## begin

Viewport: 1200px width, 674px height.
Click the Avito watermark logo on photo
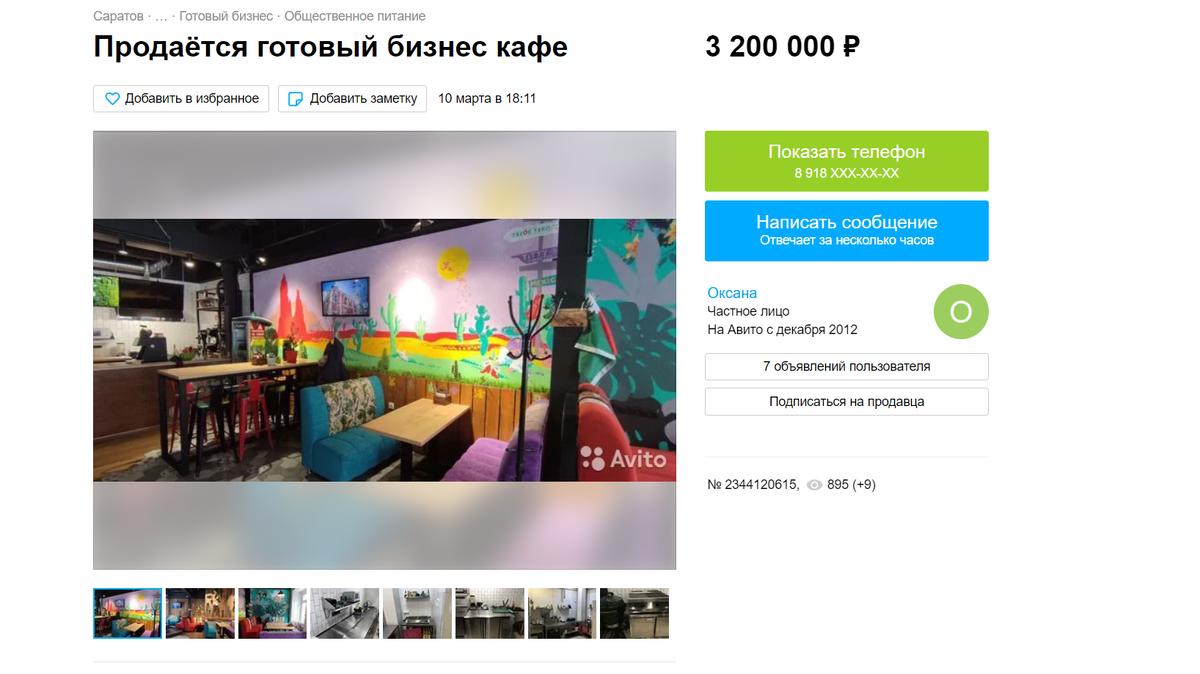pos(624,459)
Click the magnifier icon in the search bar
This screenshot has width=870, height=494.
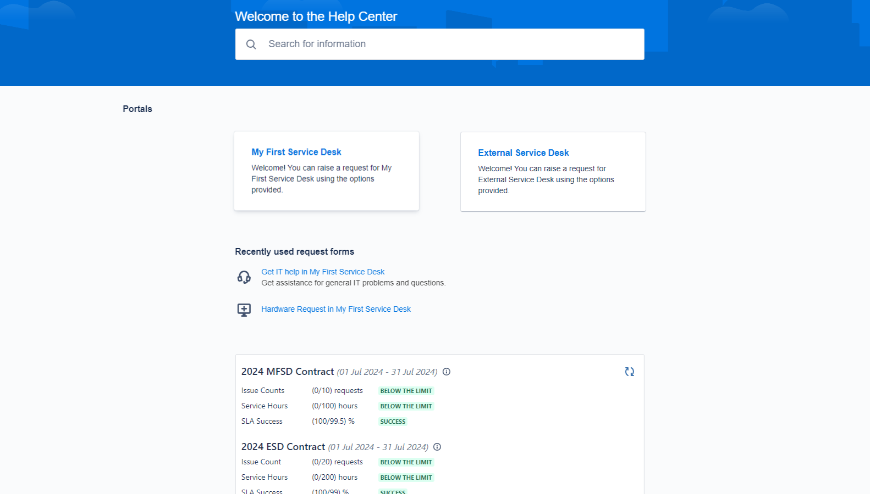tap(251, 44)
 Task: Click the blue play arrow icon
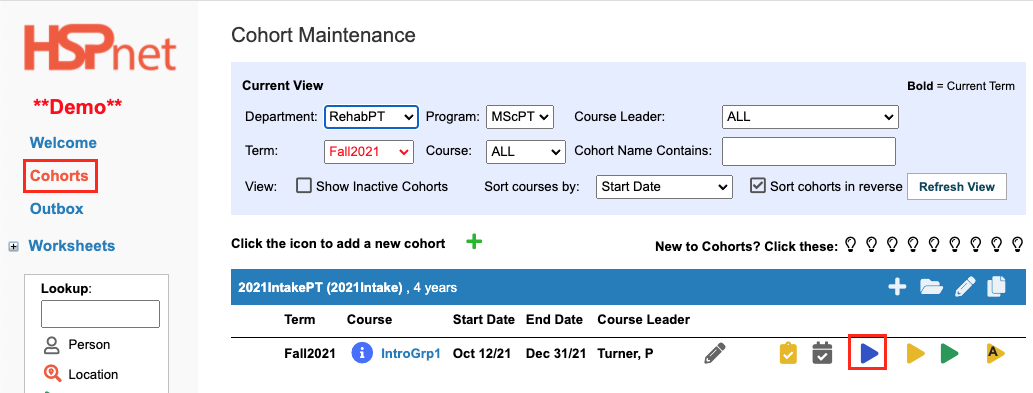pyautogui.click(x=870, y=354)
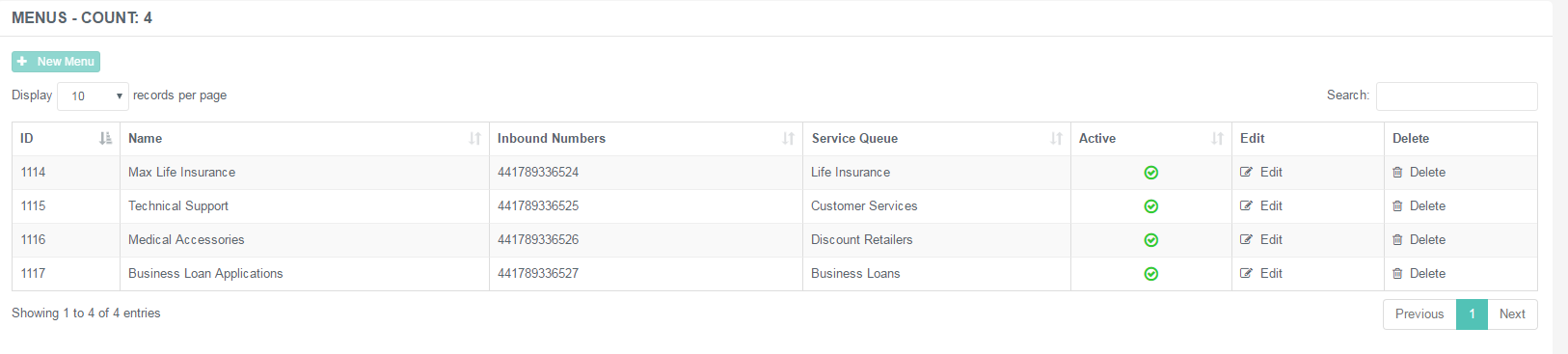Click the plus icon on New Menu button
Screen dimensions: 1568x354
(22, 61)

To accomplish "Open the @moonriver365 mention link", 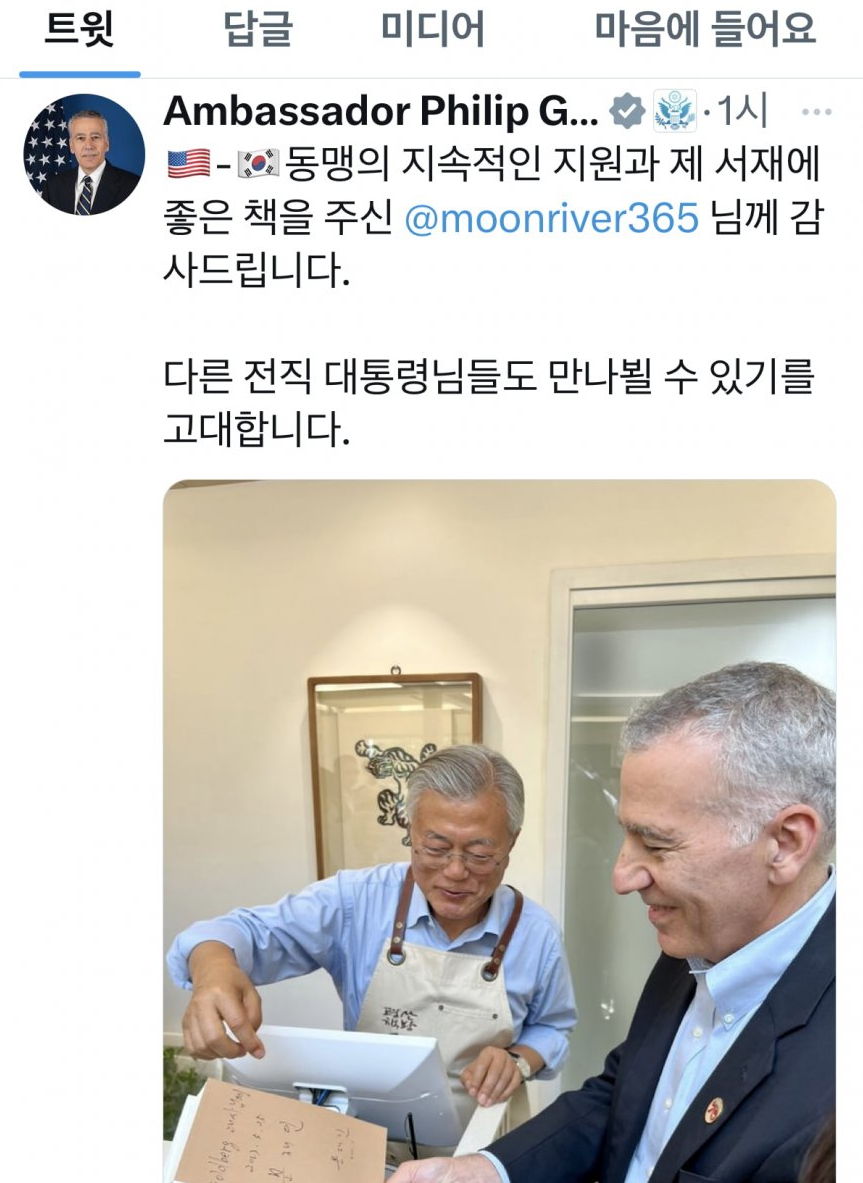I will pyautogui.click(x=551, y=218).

## end

● **The request**
Could you gather every line of the listing above that contains the word "width"?

● **Reply to the task**
Viewport: 1200px width, 674px height.
This screenshot has width=870, height=494.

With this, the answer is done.